Dr. Leibny Paola Garcia Perera (PhD 2014, University of Zaragoza, Spain) joined Johns Hopkins University after extensive research experience in academia and industry, including highly regarded laboratories at Agnitio and Nuance Communications. She lead a team of 20+ researchers from four of the best laboratories worldwide in far-field speech diarization and speaker recognition, under the auspices of the JHU summer workshop 2019 in Montreal , Canada. She was also a researcher at Tec de Monterrey, Campus Monterrey, Mexico for 10 years. She was a Marie Curie researcher for the Iris project during 2015, exploring assistive technology for children with autism in Zaragoza, Spain. She was a visiting scholar at Georgia Institute of Technology (2009) and Carnegie Mellon (2011). Recently, she has been working on children’s speech; including child speech recognition and diarization in day-long recordings. She is also part of the JHU CHiME-5, CHiME-6, SRE18 and SRE19 teams. Her interests include diarization, speech recognition, speaker recognition, machine learning and language processing.
Solving Cocktail Party Problem – From Single Modality to Multi-Modality
Cocktail party problem is one of the difficult problems yet to be solved to enable high-accuracy speech recognition in everyday environments.

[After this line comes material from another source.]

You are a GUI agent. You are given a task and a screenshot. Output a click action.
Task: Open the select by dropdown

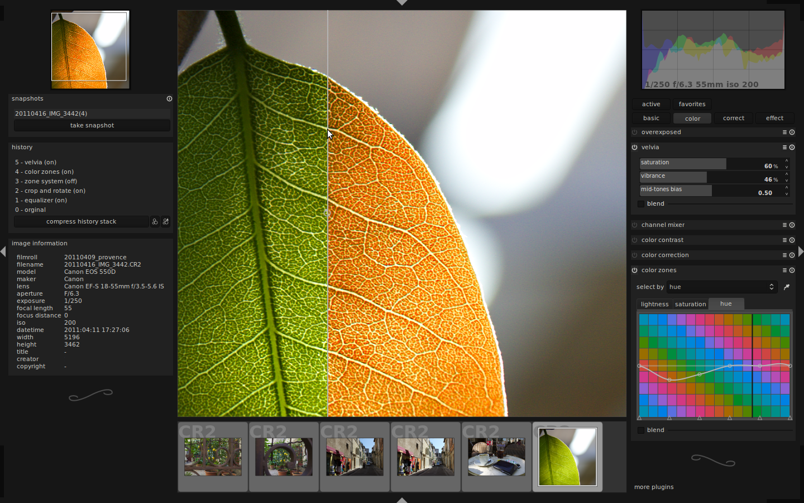pyautogui.click(x=722, y=287)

In this talk, I will introduce our recent attempts to attack this problem with a focus on multi-channel multi-modal approaches.
Dr. Dong Yu, IEEE Fellow, is a distinguished scientist and vice general manager at Tencent AI Lab. Prior to joining Tencent in 2017, he was a principal researcher at Microsoft speech and dialog research group. His research works, which focus on statistical speech recognition and processing, have been recognized by the prestigious IEEE Signal Processing Society 2013 and 2016 best paper award and have been widely cited.
Dr. Dong Yu is currently serving as the vice chair of the IEEE Speech and Language Processing Technical Committee (SLPTC). He has served as a member of the IEEE SLPTC (2013-2018), a distinguished lecturer of APSIPA (2017-2018), an associate editor of the IEEE/ACM transactions on audio, speech, and language processing (2011-2015), an associate editor of the IEEE signal processing magazine (2008-2011), and members of organization and technical committees of many conferences and workshops.